Start MATERIAL
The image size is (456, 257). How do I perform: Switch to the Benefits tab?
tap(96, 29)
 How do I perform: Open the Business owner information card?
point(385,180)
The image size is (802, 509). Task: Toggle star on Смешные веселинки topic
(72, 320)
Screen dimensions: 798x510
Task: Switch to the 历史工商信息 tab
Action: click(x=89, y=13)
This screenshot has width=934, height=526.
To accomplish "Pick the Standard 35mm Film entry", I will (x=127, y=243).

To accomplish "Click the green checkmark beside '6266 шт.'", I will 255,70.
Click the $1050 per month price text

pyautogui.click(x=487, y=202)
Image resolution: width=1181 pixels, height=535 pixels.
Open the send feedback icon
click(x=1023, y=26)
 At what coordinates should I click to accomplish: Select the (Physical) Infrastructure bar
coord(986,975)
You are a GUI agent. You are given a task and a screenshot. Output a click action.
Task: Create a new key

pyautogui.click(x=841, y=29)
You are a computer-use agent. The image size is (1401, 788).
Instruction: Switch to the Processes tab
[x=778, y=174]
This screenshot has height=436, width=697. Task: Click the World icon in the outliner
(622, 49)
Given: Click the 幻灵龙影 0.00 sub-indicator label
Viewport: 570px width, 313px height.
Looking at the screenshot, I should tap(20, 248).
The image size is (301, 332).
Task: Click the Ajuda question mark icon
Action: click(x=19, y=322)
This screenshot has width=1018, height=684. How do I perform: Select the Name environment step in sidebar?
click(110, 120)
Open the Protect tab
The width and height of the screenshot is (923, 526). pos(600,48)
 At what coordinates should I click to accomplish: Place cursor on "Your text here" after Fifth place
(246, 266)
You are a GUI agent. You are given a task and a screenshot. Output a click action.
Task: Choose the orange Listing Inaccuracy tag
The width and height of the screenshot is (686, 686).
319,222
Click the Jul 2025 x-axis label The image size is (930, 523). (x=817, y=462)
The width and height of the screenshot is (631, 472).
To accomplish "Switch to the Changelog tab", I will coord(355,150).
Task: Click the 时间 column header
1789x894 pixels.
End MATERIAL
AIM
Pull out every line of the rows above that contains the string "Switch", matching case exactly.

RESULT OF THE EXERCISE
The image size is (456, 257). How do I perform: Switch to the Benefits tab?
Task: Switch to the 历史工商信息 tab
Instruction: Switch to the Processes tab
To accomplish "Switch to the Changelog tab", I will coord(355,150).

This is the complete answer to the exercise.